Existe uma clara resistência do judiciário a enxergar todas as dinâmicas sociais que levam a mulher à prisão

Essa mentalidade, muitas vezes, inviabiliza que alternativas menos penosas para a vida em família do que a prisão em regime fechado sejam postas em prática. O Brasil possui mecanismos como o Marco Legal da Primeira Infância e as Regras de Bangkok +, das quais o país é signatário, que poderiam garantir a prisão domiciliar cautelar durante o processo penal para gestantes, mães de crianças com até 12 anos ou de pessoas com deficiência. Apesar de muitas se enquadrarem nesses casos, os dados do Infopen mostram que 45% das mulheres presas ainda não foram julgadas e condenadas.

Enquanto aguardam a sentença na prisão, as famílias sofrem as consequências dessa ausência. Para Youssef, a única forma de reverter esse quadro é “repensar o encarceramento como principal mecanismo de resposta aos conflitos sociais” e reconhecer que “a prisão de mulheres é desproporcional e tem efeitos nefastos para a sociedade”.

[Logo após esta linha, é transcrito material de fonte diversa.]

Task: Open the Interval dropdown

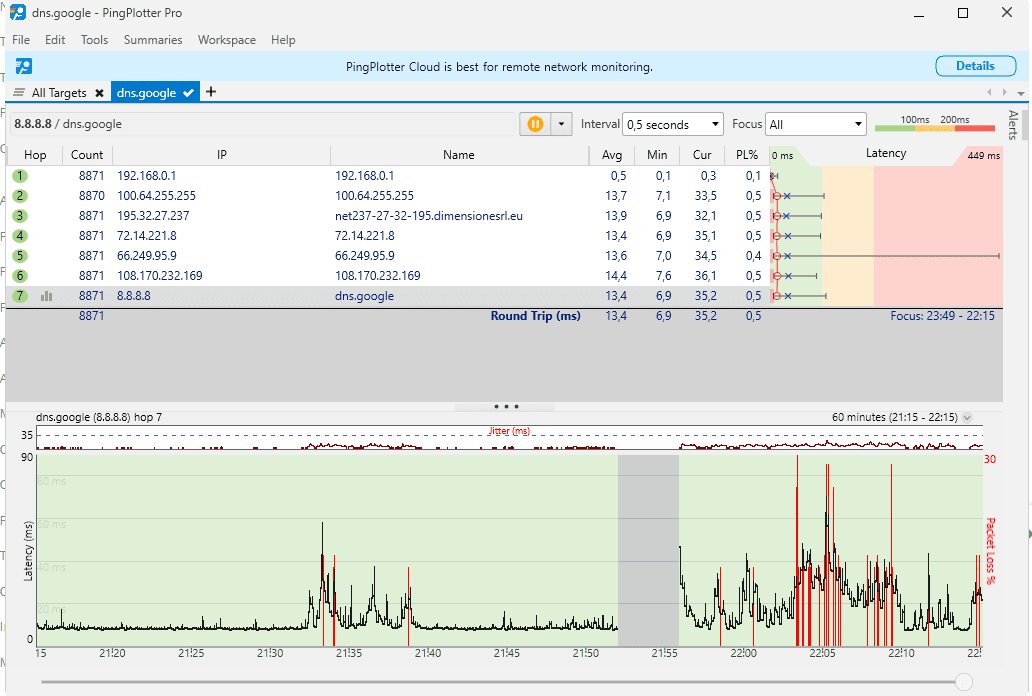Action: point(672,125)
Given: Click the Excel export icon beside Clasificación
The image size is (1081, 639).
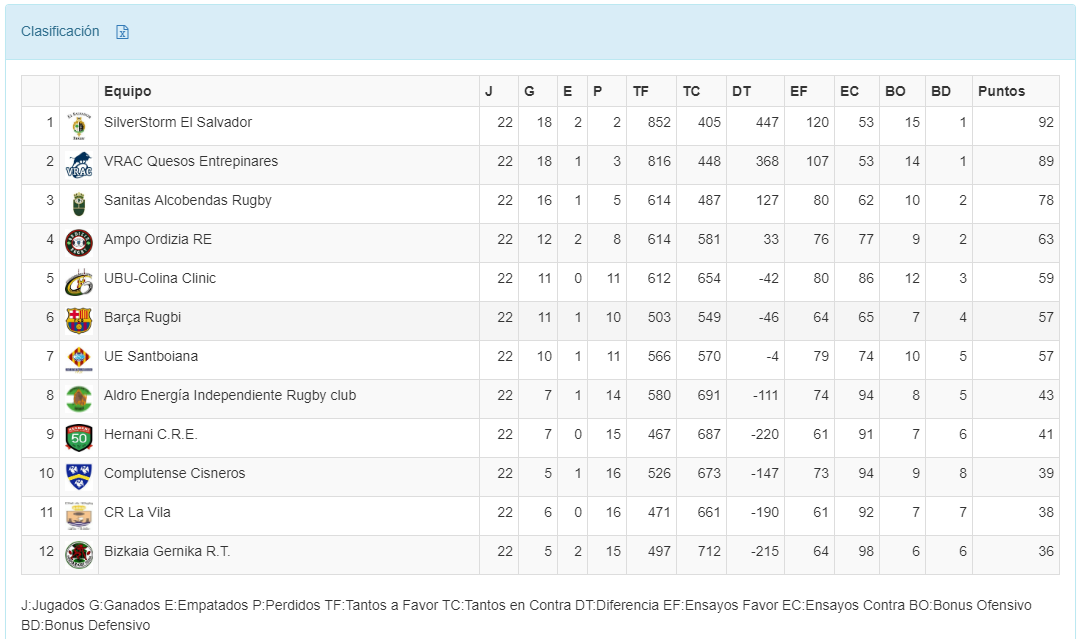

A prisão de mulheres na pandemia

Durante a pandemia, o Conselho Nacional de Justiça recomendou a saída antecipada da prisão para mães de crianças de até 12 anos ou de pessoas com deficiência, grávidas e lactantes, idosas, indígenas e presas com deficiência ou que fazem parte dos grupos de risco. Entretanto, de acordo com os dados da Defensoria Pública do Estado de São Paulo, apenas cerca de 7% dos processos peticionados para situações como essas resultaram no alvará de soltura —  o que a defensora pública Surrailly Youssef considera bastante negativo. “Os filhos também estão em isolamento, sem atividades educacionais, e com isso a responsabilidade das outras mulheres ficou ainda maior. O apoio da mulher presa em casa reduziria essa carga de trabalho e mais uma série de demandas que são desconsideradas. Mesmo com a pandemia, muitos atores do sistema de justiça não se sensibilizaram para essa questão”, diz.